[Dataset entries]
┏━━

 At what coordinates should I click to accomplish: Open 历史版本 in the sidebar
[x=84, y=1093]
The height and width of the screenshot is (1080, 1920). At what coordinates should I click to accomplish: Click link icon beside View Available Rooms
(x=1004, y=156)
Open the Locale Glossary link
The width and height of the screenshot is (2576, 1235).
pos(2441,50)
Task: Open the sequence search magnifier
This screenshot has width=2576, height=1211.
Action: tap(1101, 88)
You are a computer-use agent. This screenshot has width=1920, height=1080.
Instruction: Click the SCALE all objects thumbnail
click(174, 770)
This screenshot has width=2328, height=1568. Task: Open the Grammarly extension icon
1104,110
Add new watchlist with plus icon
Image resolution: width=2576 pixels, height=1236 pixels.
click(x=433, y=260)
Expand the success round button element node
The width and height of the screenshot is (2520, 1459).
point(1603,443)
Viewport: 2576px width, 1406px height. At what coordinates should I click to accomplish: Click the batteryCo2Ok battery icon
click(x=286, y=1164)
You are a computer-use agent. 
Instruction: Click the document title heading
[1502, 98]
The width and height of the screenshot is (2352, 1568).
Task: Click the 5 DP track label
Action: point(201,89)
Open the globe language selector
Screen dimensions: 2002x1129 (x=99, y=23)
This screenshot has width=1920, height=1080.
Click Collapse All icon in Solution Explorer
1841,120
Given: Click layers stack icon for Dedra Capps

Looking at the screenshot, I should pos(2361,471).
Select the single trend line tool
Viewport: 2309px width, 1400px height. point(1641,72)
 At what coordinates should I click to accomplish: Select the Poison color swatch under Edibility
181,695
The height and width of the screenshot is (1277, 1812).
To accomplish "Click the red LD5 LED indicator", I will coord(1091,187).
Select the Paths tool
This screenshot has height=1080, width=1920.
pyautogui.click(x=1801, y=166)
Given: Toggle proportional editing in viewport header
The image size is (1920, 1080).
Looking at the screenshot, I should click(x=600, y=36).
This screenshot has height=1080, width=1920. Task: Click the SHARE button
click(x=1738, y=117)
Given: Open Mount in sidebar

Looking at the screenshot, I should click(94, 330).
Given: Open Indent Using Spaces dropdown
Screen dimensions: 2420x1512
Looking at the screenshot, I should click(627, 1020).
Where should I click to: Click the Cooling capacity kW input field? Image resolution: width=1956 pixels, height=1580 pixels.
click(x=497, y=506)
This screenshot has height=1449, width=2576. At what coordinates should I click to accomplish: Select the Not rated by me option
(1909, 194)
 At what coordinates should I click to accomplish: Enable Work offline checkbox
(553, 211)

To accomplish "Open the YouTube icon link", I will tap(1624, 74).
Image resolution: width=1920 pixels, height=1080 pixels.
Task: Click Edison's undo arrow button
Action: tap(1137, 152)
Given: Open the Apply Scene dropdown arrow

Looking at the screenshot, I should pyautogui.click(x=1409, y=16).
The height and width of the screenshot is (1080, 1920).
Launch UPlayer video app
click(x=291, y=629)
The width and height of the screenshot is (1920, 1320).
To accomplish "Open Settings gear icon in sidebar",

┗━━

Work to complete:
The entries need to be set down again in full, with no word changed.

Written solution:
 At what coordinates should I click to accomplish: Open 历史版本 in the sidebar
[x=84, y=1093]
The height and width of the screenshot is (1080, 1920). At what coordinates should I click to accomplish: Click link icon beside View Available Rooms
(x=1004, y=156)
Open the Locale Glossary link
The width and height of the screenshot is (2576, 1235).
pos(2441,50)
Task: Open the sequence search magnifier
This screenshot has width=2576, height=1211.
Action: tap(1101, 88)
You are a computer-use agent. This screenshot has width=1920, height=1080.
Instruction: Click the SCALE all objects thumbnail
click(174, 770)
This screenshot has width=2328, height=1568. Task: Open the Grammarly extension icon
1104,110
Add new watchlist with plus icon
Image resolution: width=2576 pixels, height=1236 pixels.
click(x=433, y=260)
Expand the success round button element node
The width and height of the screenshot is (2520, 1459).
point(1603,443)
Viewport: 2576px width, 1406px height. At what coordinates should I click to accomplish: Click the batteryCo2Ok battery icon
click(x=286, y=1164)
You are a computer-use agent. 
Instruction: Click the document title heading
[1502, 98]
The width and height of the screenshot is (2352, 1568).
Task: Click the 5 DP track label
Action: point(201,89)
Open the globe language selector
Screen dimensions: 2002x1129 (x=99, y=23)
This screenshot has width=1920, height=1080.
Click Collapse All icon in Solution Explorer
1841,120
Given: Click layers stack icon for Dedra Capps

Looking at the screenshot, I should pos(2361,471).
Select the single trend line tool
Viewport: 2309px width, 1400px height. point(1641,72)
 At what coordinates should I click to accomplish: Select the Poison color swatch under Edibility
181,695
The height and width of the screenshot is (1277, 1812).
To accomplish "Click the red LD5 LED indicator", I will coord(1091,187).
Select the Paths tool
This screenshot has height=1080, width=1920.
pyautogui.click(x=1801, y=166)
Given: Toggle proportional editing in viewport header
The image size is (1920, 1080).
Looking at the screenshot, I should click(x=600, y=36).
This screenshot has height=1080, width=1920. Task: Click the SHARE button
click(x=1738, y=117)
Given: Open Mount in sidebar

Looking at the screenshot, I should click(94, 330).
Given: Open Indent Using Spaces dropdown
Screen dimensions: 2420x1512
Looking at the screenshot, I should click(627, 1020).
Where should I click to: Click the Cooling capacity kW input field? Image resolution: width=1956 pixels, height=1580 pixels.
click(x=497, y=506)
This screenshot has height=1449, width=2576. At what coordinates should I click to accomplish: Select the Not rated by me option
(1909, 194)
 At what coordinates should I click to accomplish: Enable Work offline checkbox
(553, 211)

To accomplish "Open the YouTube icon link", I will tap(1624, 74).
Image resolution: width=1920 pixels, height=1080 pixels.
Task: Click Edison's undo arrow button
Action: tap(1137, 152)
Given: Open the Apply Scene dropdown arrow

Looking at the screenshot, I should pyautogui.click(x=1409, y=16).
The height and width of the screenshot is (1080, 1920).
Launch UPlayer video app
click(x=291, y=629)
The width and height of the screenshot is (1920, 1320).
To accomplish "Open Settings gear icon in sidebar",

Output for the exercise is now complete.